The disappearance of a well-known political journalist has again turned public attention to the problem of freedom of speech in Ukraine. Georgy Gongadze was last seen on September 16, leaving the office of the liberal-oriented Internet newspaper he founded, Independent Center for Protection of Independent Journalists “Ukrainska pravda” (Ukrainian Truth). This publication has been known for its ruthless and caustic criticism of President Leonid Kuchma and the “oligarchs” from his inner circle; it is therefore natural to conclude (as many in Ukraine have) that Gongadze might well have to pay a price for his convictions. After his disappearance, Ukrainian police initiated a criminal investigation on the basis of possible premeditated murder. The event has drawn international attention: Organizations such as Amnesty International, Reporters without Borders, the Organization for Security and Cooperation in Europe and the U.S. Embassy in Kyiv have expressed concern over Gongadze’s fate.

Cases of journalists harassed, beaten or killed and of opposition media intimidated have often been reported in Ukraine. Last year, Kuchma was listed among the top ten enemies of free press by the New York Committee to Protect Journalists. Yet Gongadze’s is a special case: He is one of the country’s leading political journalists and his relations with the powers-that-be and the police have been especially strained. Gongadze, 31, an ethnic Georgian, began his journalist career in the late 1980s with the Georgian People’s Front in Abkhazia’s civil war. In the mid-1990s, he worked as a TV news anchorman in Kyiv. During the 1999 presidential campaign, he managed a radio political project critical of both Kuchma and the communists. This year, he both founded “Ukrainska pravda” and worked for one of the candidates in a mayoral campaign in the central Ukrainian city of Vinnytsya. The previous mayor, reportedly implicated in underworld connections, resigned after an attempt on his life (see the Monitor, November 30, 1999). This past summer, Gongadze, in an open letter to Prosecutor General Mykhaylo Potebenko, complained of being spied upon by the police. Shortly before Gongadze’s disappearance, “Ukrainska pravda” ran a sensational article about Kuchma’s top adviser, “oligarch” Oleksandr Volkov, alleging his ties with one of Kyiv’s criminal bosses. This prompted many observers to suggest that the scandal around Gongadze’s disappearance could have been staged by Volkov’s numerous enemies as a way of implicating the oligarch in a scandal.

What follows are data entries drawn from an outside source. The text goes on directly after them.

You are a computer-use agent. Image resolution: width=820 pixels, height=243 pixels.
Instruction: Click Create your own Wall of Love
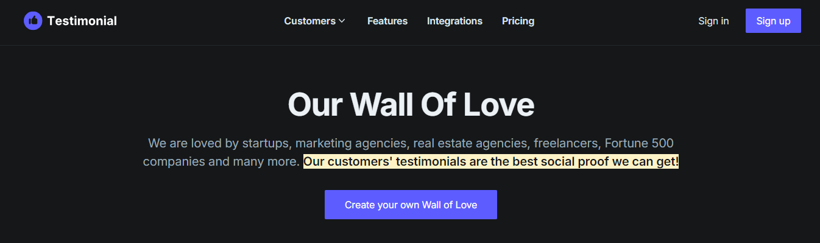point(411,205)
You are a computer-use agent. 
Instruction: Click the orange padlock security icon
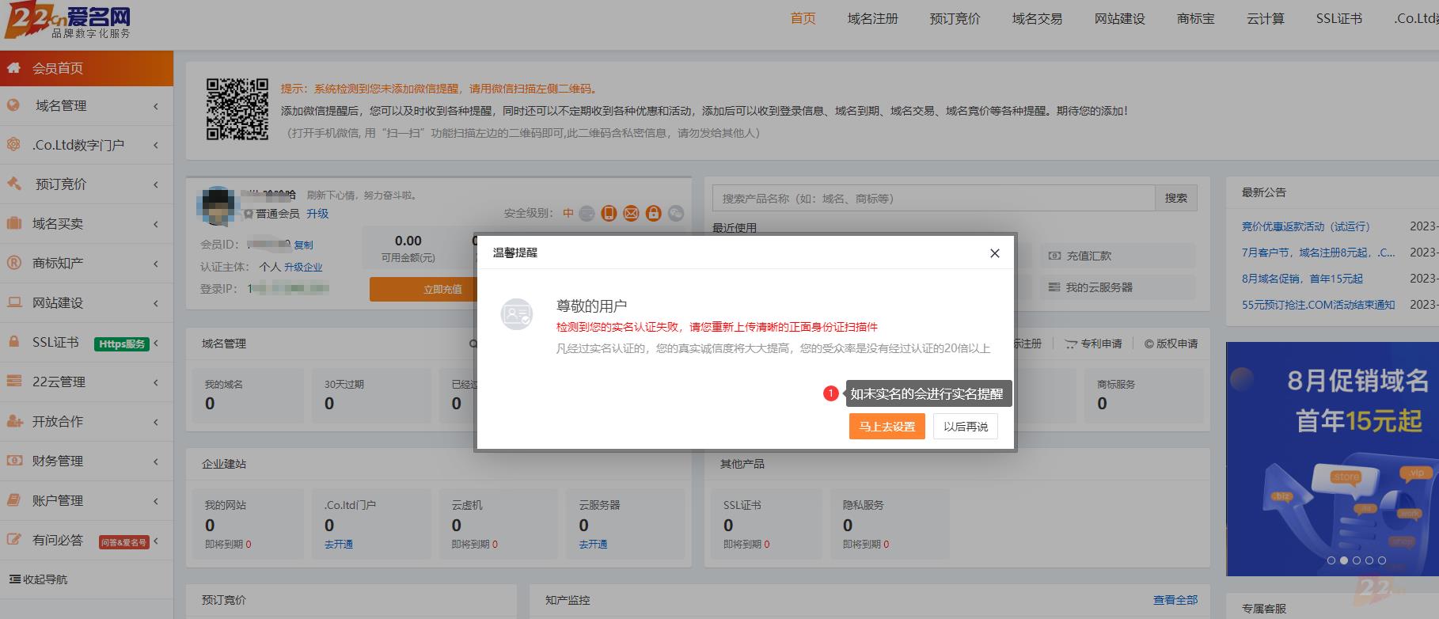653,213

Volkov did not attempt to conceal his dislike of Gongadze, but indignantly denied allegations about any involvement in the journalist’s disappearance. Finally, Ukraine’s self-styled corruption fighter, MP Hryhory Omelchenko, claimed that he recently passed certain sensational materials to Gongadze for publication. Omelchenko had played a key role in unearthing misdeeds of former Premier Pavlo Lazarenko; more recently, he openly accused Volkov and other “oligarchs” from Kuchma’s entourage and Kuchma himself of corruption. Given all these circumstances, Gongadze’s disappearance could not but provoke serious political implications.

Responding–by necessity–to public outcry on September 18, Kuchma personally instructed law enforcement agencies to thoroughly investigate Gongadze’s disappearance. The event ignited a unprecedented organized protest by Ukraine’s journalists on September 21: Some fifty of them walked out of the parliament’s press gallery, protesting what they termed inaction by law enforcement agencies. From the parliamentary rostrum, a journalist representative read out an open letter to Kuchma and parliament, signed by Ukraine’s top political reporters, demanding the creation of normal conditions for work. Parliament then set up an ad-hoc investigation to examine Gongadze’s disappearance.

The incident could end up being used by various political rivals for settling their personal accounts, and others besides Volkov could be implicated. Yuri Karmazin, the head of the parliament anti-organized crime and corruption committee, who reportedly eyes the chair of Internal Affairs minister, used this opportunity to publicly accuse the current minister, Yuri Kravchenko, of inefficiency. Kravchenko and Prosecutor General Potebenko failed to appear before parliament on September 22 to give their reports on the Gongadze investigation. This prompted MPs from leftist factions to support the journalists’ calls for Kravchenko and Potebenko’s resignations (New channel TV, September 17, 23; UT-1, September 19; Den, September 19, 22; Studio 1+1 TV, September 20; UNIAN, September 20, -21; AP, September 21; STB TV, NTV-Moscow, September 22).